WHAT IS NEEDED -
The line containing "Where should I" and every line after it, through the end of the records below, are to be reproduced exactly, with the pictures left out.

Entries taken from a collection
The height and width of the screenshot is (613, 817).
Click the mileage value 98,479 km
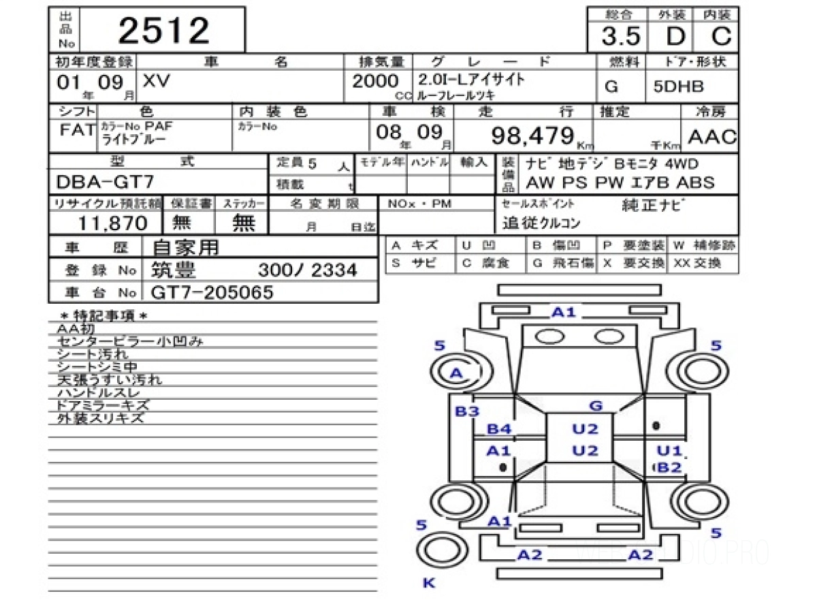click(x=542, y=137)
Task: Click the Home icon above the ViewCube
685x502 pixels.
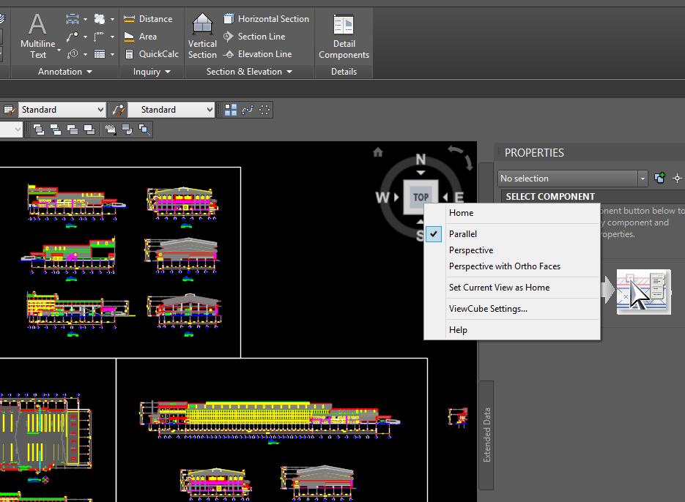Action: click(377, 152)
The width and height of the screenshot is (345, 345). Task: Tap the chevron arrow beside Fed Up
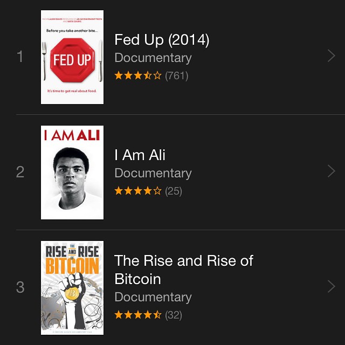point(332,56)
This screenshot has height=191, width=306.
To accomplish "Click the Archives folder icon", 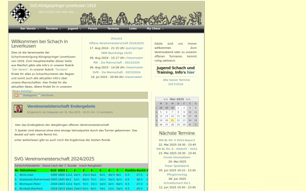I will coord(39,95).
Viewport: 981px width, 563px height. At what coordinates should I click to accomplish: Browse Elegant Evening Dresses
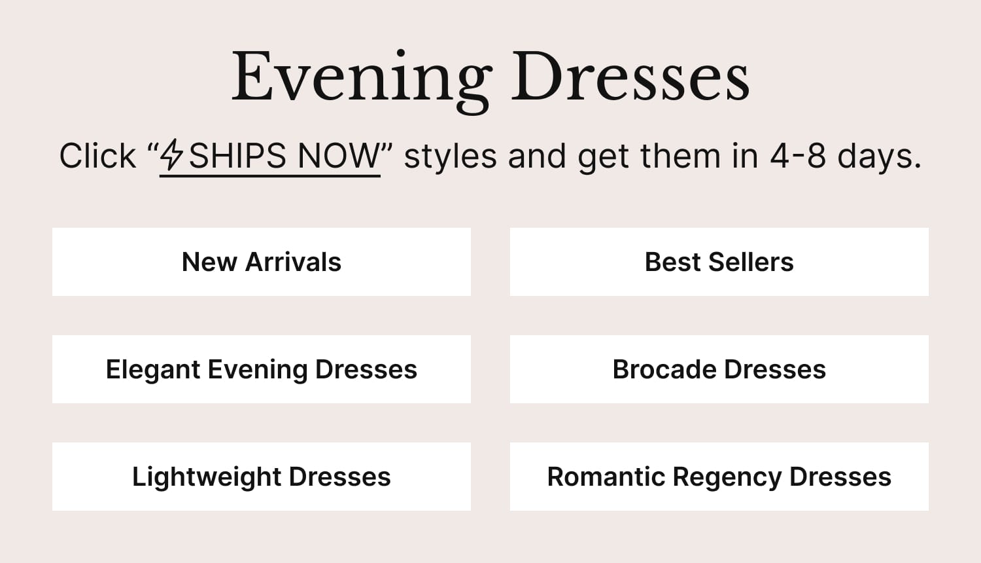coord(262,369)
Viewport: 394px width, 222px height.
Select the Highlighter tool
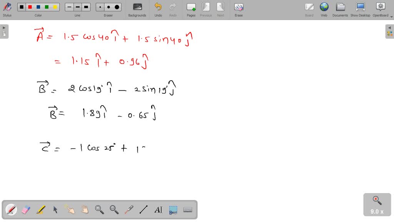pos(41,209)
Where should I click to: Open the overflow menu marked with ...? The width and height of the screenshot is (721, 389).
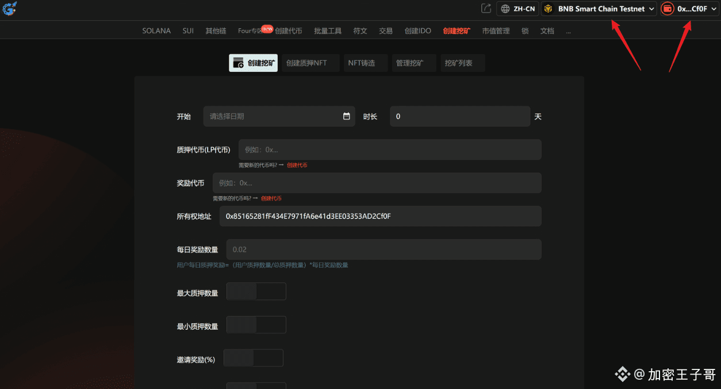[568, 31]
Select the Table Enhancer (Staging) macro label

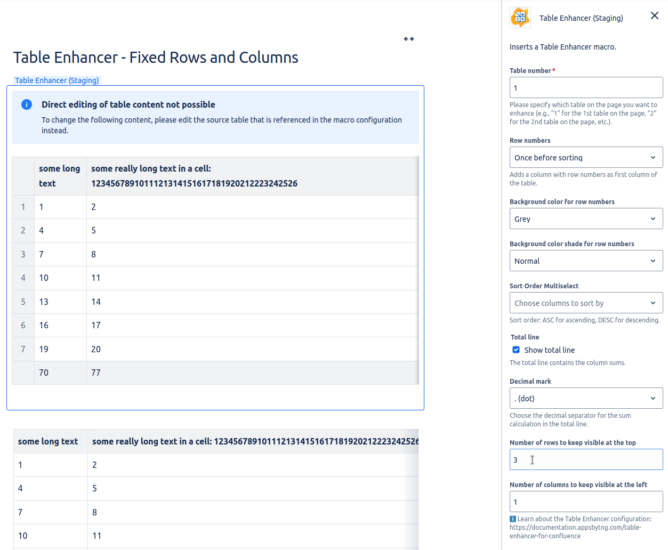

SOLUTION TO THIS TASK -
Where should I click to: Open the overflow menu marked with ...? The width and height of the screenshot is (721, 389).
[568, 31]
Select the Table Enhancer (Staging) macro label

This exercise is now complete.